A lot of students and young professionals like being in the center of everything. However, accommodation here can be expensive and often located in older buildings. Yet, you can walk to a lot of places in the city from here, and there are numerous public transportation options.
This artsy neighborhood is home to one of the city’s largest green spaces, as well as numerous galleries and other museums. It’s busy on the weekends when the locals come out to relax around the lake and eat tasty treats from local food vendors near the large railway station, Atocha.
Young professionals flock to this mostly residential area, as it’s close to the city center, but has a slower pace and is slightly more affordable. However, it is still considered to be on the pricey side, but its overall convenience often compensates.
South of the city center, this area is a perfect spot for beers and tapas, and has become a regular meeting point for both locals and expats alike. You can also visit Madrid’s largest flea market, Rastro, every Sunday.
Again, this area can be on the expensive side, even though most apartment buildings are quite old. Yet, the area has a deeply historic charm, so rooms are claimed very fast.
Situated near the other side of Retiro Park, this neighborhood is known for its high-end shopping, dining and other leisure activities. It is also just a few metro stops from the city center.
This is one of the most expensive neighborhoods, but it is a favorite among young professionals, perhaps due to its proximity to the US Embassy, a collection of banks and other well-known businesses.
Known as the trendiest area of Madrid, Malasaña is very popular with the hipster crowd. This is also a regular hangout for artists and other creatives, boasting a vibrant nightlife scene.
It can sometimes be a little noisy, but the cost of housing is less expensive than the city center, and it is still easily accessible. Students love the atmosphere and spend many weekends here, exploring the numerous bars and clubs.
This hip neighborhood is right between Malasaña to the west and Salamanca to the east. Known as the center of gay nightlife, Chueca is extremely popular with internationals, welcoming in people from all walks of life to dance until the sun comes up.
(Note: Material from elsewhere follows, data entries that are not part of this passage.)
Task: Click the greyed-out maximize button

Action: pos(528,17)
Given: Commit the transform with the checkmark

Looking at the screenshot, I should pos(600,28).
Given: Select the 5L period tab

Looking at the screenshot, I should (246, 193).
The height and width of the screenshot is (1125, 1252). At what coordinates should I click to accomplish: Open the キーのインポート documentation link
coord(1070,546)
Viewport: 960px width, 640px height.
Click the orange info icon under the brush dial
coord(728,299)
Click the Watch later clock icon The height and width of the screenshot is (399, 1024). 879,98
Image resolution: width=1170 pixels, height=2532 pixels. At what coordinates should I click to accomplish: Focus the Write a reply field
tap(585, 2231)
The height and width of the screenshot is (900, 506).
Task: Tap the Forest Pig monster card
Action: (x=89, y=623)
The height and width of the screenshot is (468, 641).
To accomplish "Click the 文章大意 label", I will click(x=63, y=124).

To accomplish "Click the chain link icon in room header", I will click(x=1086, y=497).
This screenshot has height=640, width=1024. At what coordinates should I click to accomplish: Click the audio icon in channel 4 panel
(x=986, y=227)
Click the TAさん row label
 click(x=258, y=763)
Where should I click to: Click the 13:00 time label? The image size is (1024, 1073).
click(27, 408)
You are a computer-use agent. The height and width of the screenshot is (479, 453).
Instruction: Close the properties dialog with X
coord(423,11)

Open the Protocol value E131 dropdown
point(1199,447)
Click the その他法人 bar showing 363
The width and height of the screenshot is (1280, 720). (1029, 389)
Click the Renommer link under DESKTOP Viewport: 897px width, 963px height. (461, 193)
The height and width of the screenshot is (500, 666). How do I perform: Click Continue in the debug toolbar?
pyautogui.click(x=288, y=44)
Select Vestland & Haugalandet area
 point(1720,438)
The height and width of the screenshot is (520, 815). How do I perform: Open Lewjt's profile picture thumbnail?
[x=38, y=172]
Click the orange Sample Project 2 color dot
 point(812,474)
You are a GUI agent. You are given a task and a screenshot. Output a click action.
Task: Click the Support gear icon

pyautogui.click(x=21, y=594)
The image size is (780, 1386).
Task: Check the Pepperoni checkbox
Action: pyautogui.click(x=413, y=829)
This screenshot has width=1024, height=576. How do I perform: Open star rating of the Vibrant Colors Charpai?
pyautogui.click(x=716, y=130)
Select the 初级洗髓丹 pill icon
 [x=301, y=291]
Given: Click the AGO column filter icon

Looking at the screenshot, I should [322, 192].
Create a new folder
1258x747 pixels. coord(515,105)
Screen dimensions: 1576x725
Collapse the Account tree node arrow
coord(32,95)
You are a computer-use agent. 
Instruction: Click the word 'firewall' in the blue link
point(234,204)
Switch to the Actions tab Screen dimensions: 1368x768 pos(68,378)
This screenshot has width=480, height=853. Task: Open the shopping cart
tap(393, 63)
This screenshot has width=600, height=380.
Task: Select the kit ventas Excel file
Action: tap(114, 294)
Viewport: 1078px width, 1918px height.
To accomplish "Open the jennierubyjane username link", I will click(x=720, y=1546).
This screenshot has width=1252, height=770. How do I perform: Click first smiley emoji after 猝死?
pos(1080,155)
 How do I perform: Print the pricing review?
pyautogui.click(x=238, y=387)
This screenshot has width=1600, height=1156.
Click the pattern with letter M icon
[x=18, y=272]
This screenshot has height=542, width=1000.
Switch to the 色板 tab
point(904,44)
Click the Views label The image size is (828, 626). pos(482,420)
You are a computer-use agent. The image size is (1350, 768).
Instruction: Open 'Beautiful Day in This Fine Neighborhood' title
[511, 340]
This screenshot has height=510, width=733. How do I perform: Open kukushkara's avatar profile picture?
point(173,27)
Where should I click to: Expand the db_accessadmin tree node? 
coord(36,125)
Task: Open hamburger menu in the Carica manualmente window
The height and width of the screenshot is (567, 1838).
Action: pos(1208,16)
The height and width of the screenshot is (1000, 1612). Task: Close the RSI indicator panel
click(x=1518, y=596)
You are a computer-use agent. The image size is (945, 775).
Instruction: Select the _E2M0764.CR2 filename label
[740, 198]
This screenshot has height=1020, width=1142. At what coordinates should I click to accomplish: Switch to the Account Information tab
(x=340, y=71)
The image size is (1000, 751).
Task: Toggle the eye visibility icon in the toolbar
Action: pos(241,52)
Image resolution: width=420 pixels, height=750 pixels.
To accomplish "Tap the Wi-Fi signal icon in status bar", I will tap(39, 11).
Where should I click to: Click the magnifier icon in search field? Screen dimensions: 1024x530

Like Malasaña, the atmosphere is fun and exciting, with a party around every corner. So, it’s a great place to stay if you want the thrill of being in the action but are not willing to pay Centro prices.
Home to bohemian life at its finest, this area is filled with bars and clubs. It also boasts the Plaza Santa Ana, with some of the best dining and drinks in the city.
Many students are drawn to this neighborhood because it was once the hangout of many of Spain’s writers, including poets and playwrights. So, try to book housing in advance, and be aware that pricing can range from moderate to high-end.
After reading our guide to Madrid’s Neighborhoods, you may already feel a little acquainted with what will soon become your new surroundings, which should put you at ease when you start considering your own moving abroad checklist, setting up a realistic budget and begin browsing for housing in the best Madrid neighborhoods. Good luck with your move to Madrid!